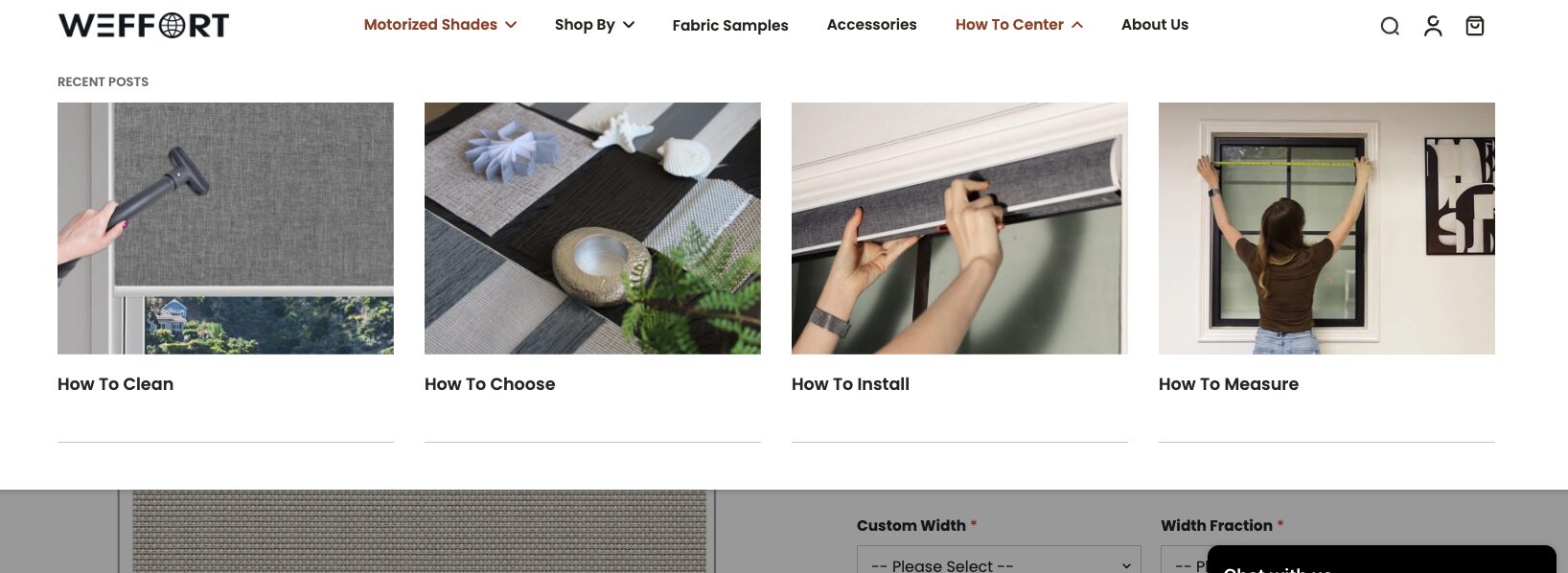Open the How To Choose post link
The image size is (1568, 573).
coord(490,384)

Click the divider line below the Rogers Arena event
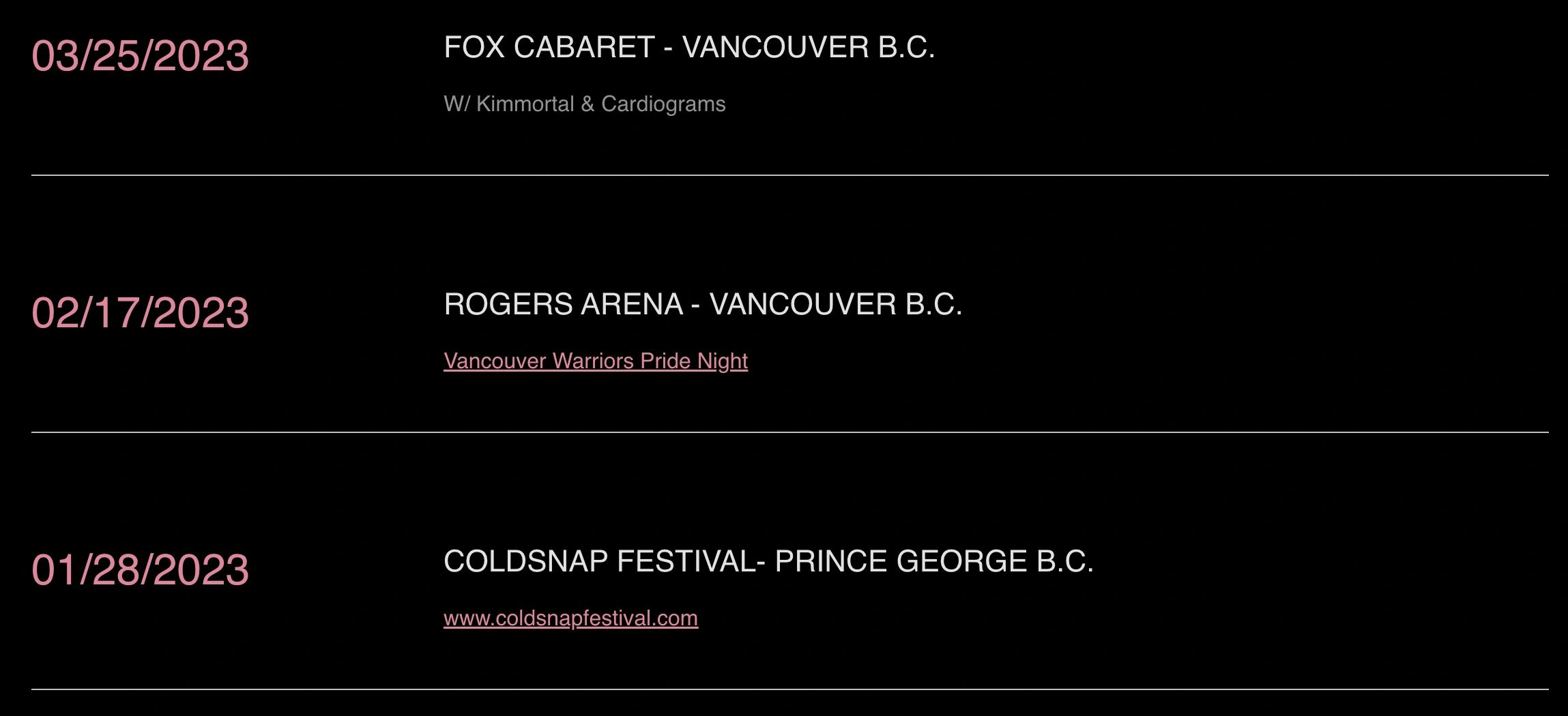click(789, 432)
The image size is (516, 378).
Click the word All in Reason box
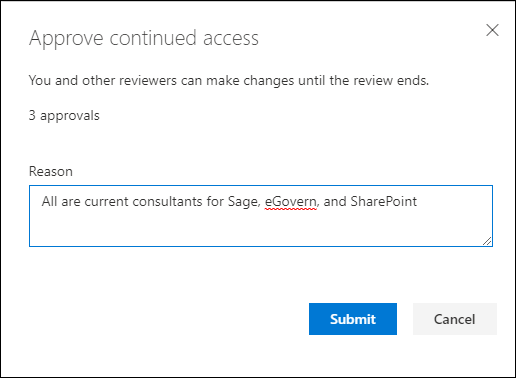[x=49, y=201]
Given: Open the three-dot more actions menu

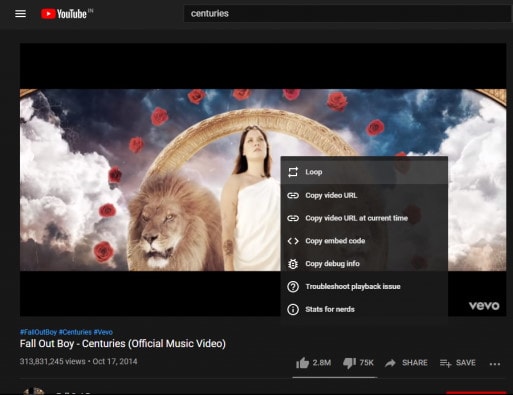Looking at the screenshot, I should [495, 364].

----------------------------------------

> _EXERCISE OBJECTIVE_:
Restate verbatim the lines that begin at the one holding "Click the divider" and end at the last line of the material. Exclude pictures.

> _ANSWER SPACE_:
Click the divider line below the Rogers Arena event
click(789, 432)
The image size is (516, 378).
Click the word All in Reason box
[x=49, y=201]
Given: Open the three-dot more actions menu

Looking at the screenshot, I should [495, 364].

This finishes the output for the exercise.